> **Exercise instructions**:
For the entries below, the expected answer is the line with "Viewport: 902px width, 776px height.", the line with "has width=584, height=500.", and every line between them, exactly as written, and nothing more.

> **Data section**:
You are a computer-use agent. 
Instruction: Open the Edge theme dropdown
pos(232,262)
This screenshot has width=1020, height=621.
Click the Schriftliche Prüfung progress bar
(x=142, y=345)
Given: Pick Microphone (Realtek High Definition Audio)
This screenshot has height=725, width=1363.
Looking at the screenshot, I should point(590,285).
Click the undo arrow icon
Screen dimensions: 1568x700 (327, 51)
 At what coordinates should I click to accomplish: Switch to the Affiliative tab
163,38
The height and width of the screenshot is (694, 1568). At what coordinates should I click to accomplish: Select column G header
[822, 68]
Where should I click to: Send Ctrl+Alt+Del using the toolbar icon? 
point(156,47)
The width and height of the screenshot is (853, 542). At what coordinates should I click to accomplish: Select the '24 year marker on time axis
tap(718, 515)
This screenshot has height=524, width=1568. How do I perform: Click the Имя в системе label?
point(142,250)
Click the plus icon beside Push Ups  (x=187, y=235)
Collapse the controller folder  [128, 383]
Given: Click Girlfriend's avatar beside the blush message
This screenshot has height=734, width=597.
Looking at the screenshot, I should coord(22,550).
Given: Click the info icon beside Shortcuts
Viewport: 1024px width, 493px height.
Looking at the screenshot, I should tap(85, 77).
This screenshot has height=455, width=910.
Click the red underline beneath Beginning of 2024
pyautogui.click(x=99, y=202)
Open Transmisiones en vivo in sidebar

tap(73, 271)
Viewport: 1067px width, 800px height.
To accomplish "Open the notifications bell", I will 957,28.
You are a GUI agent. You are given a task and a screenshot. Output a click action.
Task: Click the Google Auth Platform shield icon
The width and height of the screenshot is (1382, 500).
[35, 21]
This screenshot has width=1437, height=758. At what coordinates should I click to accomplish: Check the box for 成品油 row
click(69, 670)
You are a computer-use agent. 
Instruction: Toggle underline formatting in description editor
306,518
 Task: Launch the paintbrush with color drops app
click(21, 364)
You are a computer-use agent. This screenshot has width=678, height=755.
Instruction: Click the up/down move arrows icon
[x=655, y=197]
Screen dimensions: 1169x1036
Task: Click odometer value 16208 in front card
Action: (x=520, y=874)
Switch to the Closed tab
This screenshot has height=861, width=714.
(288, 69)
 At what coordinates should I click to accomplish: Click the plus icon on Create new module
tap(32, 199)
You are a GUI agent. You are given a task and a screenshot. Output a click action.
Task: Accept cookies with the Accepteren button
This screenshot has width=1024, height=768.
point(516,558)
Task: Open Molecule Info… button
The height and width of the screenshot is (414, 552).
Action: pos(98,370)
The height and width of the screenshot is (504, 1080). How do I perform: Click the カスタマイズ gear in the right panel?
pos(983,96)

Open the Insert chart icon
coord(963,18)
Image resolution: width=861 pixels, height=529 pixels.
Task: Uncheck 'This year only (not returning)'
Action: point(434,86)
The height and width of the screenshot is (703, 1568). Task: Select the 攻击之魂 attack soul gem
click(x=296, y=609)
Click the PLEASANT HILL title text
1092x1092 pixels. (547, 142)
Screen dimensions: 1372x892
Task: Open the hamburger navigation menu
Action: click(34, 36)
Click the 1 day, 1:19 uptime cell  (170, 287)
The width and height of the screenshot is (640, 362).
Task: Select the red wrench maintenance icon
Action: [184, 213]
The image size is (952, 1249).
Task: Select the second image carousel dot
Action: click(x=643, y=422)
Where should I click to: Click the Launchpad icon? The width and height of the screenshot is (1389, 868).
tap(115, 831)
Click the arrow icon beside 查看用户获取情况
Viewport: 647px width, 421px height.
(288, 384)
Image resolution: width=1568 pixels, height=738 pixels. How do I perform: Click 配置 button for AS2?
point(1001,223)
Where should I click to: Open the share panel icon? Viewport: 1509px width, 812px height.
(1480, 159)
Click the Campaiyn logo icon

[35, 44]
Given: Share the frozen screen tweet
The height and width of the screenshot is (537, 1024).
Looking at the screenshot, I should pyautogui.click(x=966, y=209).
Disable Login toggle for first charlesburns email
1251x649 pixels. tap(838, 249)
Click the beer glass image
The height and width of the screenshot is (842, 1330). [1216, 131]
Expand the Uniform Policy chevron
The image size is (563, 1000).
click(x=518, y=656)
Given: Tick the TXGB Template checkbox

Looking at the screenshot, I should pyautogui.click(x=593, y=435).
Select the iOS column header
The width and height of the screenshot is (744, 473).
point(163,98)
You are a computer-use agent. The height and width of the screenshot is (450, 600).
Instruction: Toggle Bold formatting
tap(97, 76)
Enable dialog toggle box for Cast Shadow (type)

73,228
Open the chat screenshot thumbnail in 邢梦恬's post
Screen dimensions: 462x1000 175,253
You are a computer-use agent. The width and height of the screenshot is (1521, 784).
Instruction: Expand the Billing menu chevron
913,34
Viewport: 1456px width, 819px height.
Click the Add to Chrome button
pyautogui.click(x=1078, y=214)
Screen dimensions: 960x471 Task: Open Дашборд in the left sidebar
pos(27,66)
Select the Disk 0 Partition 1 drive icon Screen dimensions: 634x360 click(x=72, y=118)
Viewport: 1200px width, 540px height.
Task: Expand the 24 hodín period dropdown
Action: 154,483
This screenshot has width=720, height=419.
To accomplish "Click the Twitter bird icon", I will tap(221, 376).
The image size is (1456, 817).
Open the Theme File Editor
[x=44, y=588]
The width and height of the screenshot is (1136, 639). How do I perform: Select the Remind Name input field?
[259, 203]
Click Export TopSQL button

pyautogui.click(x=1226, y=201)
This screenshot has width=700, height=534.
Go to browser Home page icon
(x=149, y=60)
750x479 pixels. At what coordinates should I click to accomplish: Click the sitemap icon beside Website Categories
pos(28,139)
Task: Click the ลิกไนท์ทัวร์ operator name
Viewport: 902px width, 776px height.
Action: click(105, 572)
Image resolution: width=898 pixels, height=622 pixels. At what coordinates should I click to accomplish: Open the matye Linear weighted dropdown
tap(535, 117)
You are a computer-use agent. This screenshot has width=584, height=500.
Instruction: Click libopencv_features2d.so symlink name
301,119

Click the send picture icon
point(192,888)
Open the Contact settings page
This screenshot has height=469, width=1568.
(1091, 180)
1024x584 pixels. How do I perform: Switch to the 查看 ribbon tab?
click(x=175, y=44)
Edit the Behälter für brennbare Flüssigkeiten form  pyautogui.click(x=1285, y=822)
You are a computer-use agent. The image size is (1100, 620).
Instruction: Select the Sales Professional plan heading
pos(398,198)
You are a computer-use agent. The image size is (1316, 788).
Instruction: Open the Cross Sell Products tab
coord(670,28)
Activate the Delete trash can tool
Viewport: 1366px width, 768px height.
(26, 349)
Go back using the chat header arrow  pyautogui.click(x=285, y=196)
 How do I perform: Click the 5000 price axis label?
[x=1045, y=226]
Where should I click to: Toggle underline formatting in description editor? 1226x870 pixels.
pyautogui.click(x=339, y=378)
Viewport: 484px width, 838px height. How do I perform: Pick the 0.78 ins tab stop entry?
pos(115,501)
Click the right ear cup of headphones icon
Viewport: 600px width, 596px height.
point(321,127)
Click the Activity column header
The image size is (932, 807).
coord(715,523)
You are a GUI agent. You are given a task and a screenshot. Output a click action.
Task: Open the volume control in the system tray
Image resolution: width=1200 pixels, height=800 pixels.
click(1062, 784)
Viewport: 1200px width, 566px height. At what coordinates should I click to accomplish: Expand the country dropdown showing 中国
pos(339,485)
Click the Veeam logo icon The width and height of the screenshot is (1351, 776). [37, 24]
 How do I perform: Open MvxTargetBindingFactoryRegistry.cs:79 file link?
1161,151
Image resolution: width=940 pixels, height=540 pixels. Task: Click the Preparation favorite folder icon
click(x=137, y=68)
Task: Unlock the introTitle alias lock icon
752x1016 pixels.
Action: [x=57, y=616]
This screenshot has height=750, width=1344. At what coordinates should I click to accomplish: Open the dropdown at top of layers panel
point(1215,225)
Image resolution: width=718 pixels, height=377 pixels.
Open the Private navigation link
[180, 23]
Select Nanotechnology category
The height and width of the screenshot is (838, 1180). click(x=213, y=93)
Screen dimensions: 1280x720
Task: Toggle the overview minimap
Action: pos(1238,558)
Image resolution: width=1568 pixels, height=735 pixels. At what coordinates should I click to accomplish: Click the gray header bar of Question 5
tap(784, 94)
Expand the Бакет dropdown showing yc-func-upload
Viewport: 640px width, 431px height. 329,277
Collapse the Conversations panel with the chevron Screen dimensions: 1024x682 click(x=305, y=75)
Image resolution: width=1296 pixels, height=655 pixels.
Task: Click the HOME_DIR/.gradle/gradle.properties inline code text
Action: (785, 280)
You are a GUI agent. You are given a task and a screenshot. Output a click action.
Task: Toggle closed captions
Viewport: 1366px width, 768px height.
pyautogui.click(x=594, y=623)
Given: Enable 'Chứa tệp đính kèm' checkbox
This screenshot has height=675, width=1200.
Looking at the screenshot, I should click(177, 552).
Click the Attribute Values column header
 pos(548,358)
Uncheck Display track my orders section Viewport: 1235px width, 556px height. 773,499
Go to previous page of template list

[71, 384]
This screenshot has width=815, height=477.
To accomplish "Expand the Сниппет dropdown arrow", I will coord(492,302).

> **Solution**:
Viewport: 902px width, 776px height.
Action: click(105, 572)
Image resolution: width=898 pixels, height=622 pixels. At what coordinates should I click to accomplish: Open the matye Linear weighted dropdown
tap(535, 117)
You are a computer-use agent. This screenshot has width=584, height=500.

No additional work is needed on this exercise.